For the entries that follow, restate word for word the line containing "Privacyverklaring (102, 2563)", the line containing "Telefoonnummer", and every line that lies between them.

DATASET EXCERPTS —
● ● ●

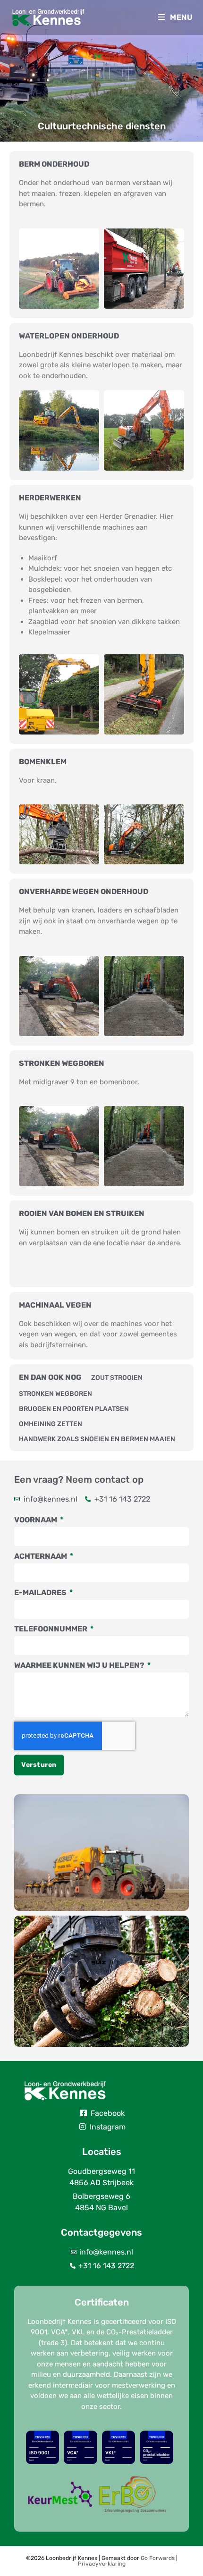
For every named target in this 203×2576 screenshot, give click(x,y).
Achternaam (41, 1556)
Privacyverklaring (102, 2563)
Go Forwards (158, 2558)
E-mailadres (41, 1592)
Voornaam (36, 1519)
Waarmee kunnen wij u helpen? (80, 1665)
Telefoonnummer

● ● ●

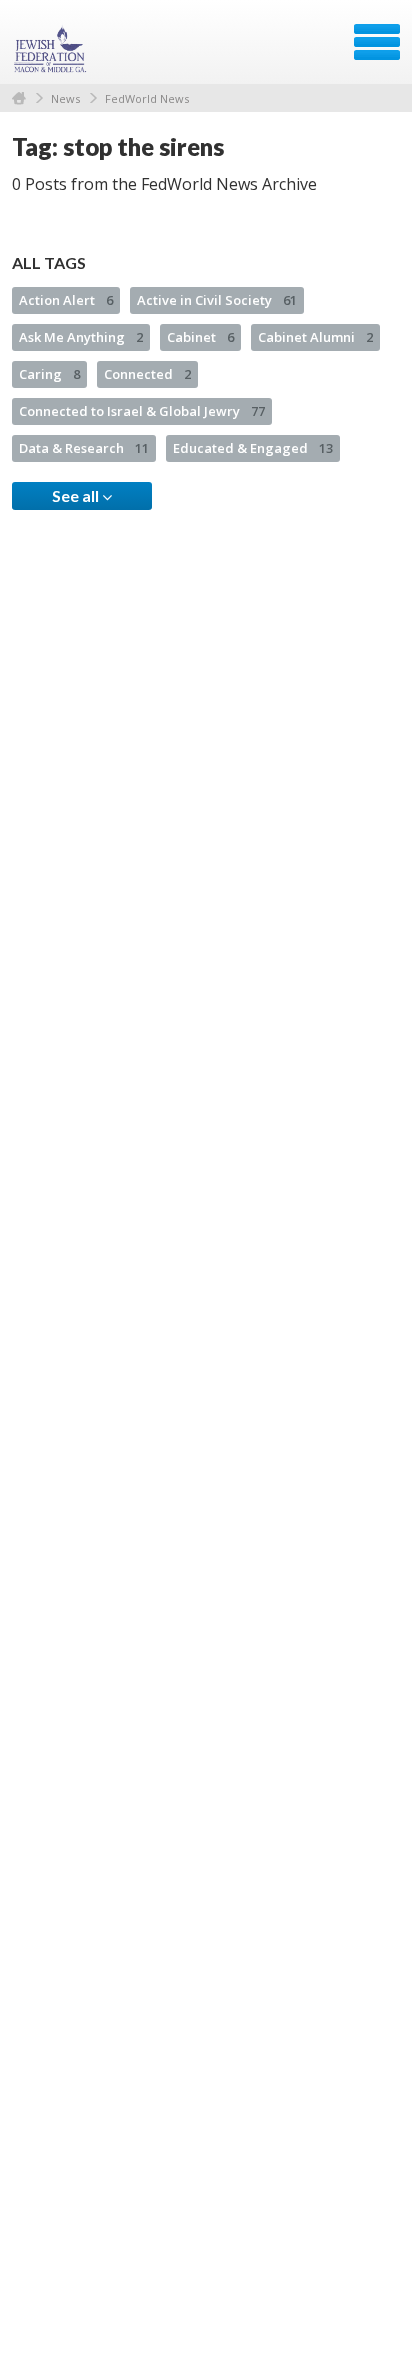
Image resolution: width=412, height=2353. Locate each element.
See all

● ● ●

WRITTEN RESPONSE —
Privacyverklaring (102, 2563)
Go Forwards (158, 2558)
E-mailadres (41, 1592)
Voornaam (36, 1519)
Waarmee kunnen wij u helpen? (80, 1665)
Telefoonnummer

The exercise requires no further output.